▶ [TASK REQUIREMENTS]
**1)** In the text on semantic actions, what evaluates semantic actions instead of the VM?
**2)** In the text on semantic actions, list every rule in the code generator rules whose name begins with a capital letter.
## begin TEXT
ACTION instructs the VM to make the last result a semantic action.

Semantic actions are not evaluated by the VM, but rather by Python. The VM is only responsible for matching and creating semantic actions as result.

The lambda expression is generated by the following rules similarly to how it was done in the optimized version:

  1. codegenerator.rlmeta
  2. rules
String        = py
List          = astList
Builder       = astItems:x      -> { "_Builder.create([" x "])" }
IndentBuilder =                 -> { "_IndentBuilder()"         }
DedentBuilder =                 -> { "_DedentBuilder()"         }
FnCall        = .:x astItems:y  -> { x "(" y ")"                }
VarLookup     = py:x            -> { "scope[" x "].eval()"      }
astItems      =
  | ast:x astItem*:xs           -> { x xs                       }
  |                             -> {                            }
astItem       = ast:x           -> { ", " x                     }
astList       = astListItem*:xs -> { "(" xs "[])"               }
astListItem   =
  | ["ListItemSplice" ast:x]    -> {     x  "+"                 }
  | ast:x                       -> { "[" x "]+"                 }

The related pieces in the support library are exactly the same as in the optimized version:

  1. support.py
  2. imports
try:
    from cStringIO import StringIO
except:
    from StringIO import StringIO
  1. support.py
  2. classes
class _Builder(object):

    def build_string(self):
        output = _Output()
## end TEXT
## begin SUPPLIED RECORDS
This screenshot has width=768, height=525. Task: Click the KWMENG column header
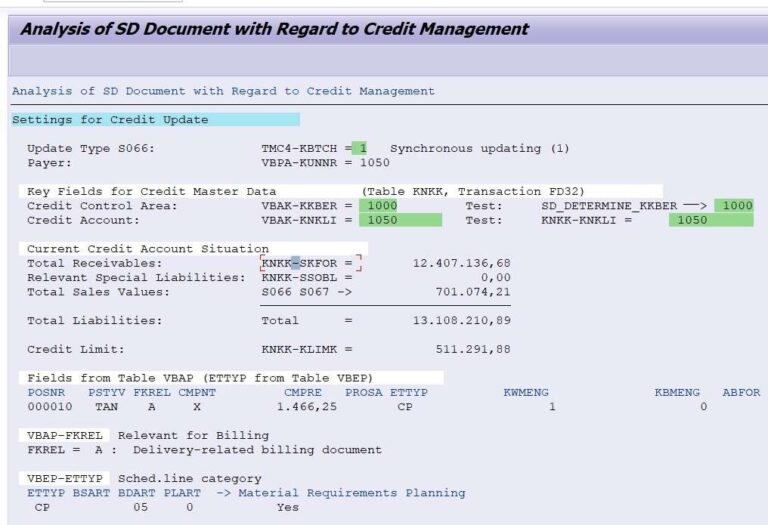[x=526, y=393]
## end SUPPLIED RECORDS
## begin SUPPLIED RECORDS
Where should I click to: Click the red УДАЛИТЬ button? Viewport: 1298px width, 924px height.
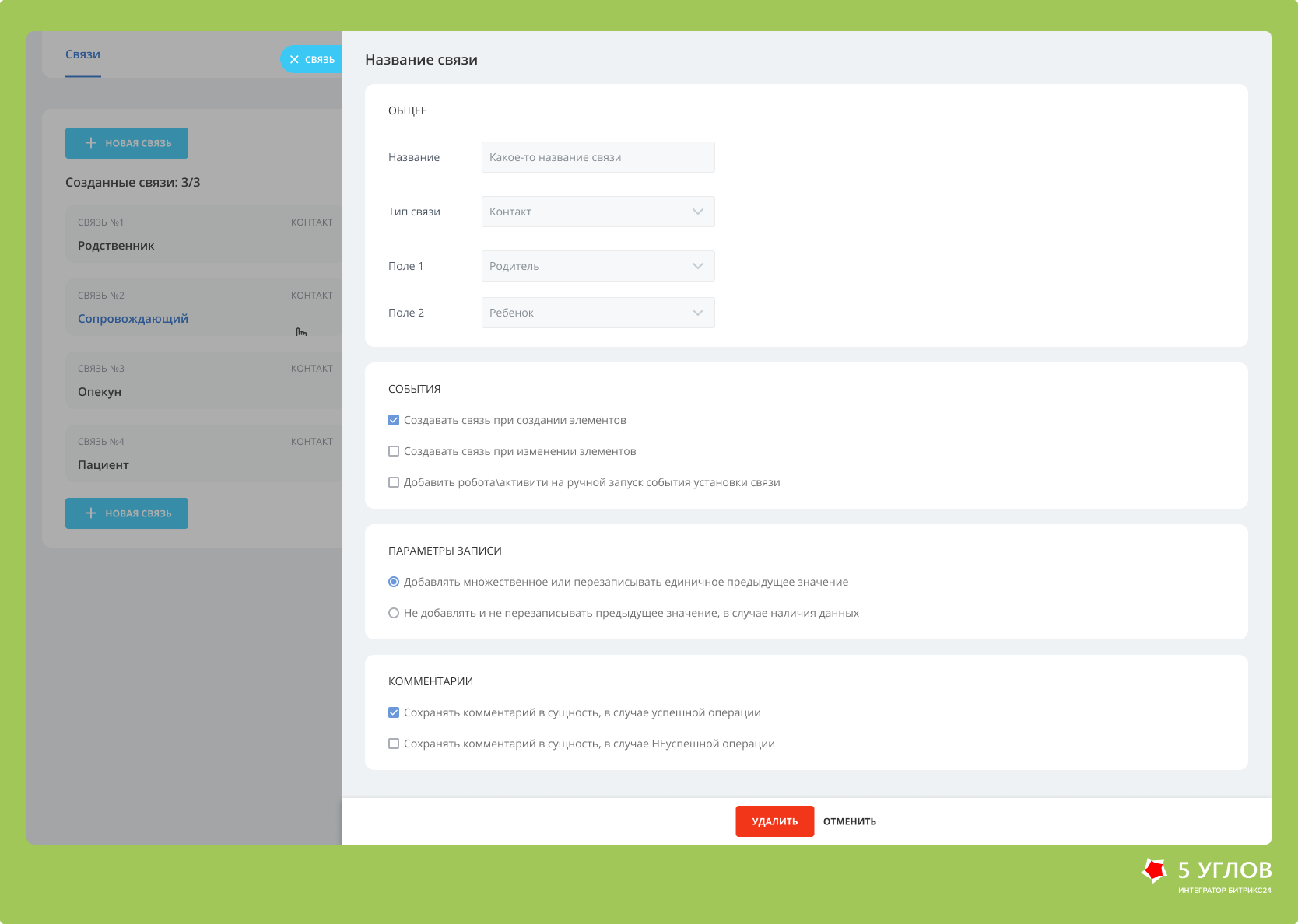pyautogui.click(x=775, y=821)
## end SUPPLIED RECORDS
▶ [TASK-BY-TASK OUTPUTS]
**1)** Python evaluates them.

**2)** String, List, Builder, IndentBuilder, DedentBuilder, FnCall, VarLookup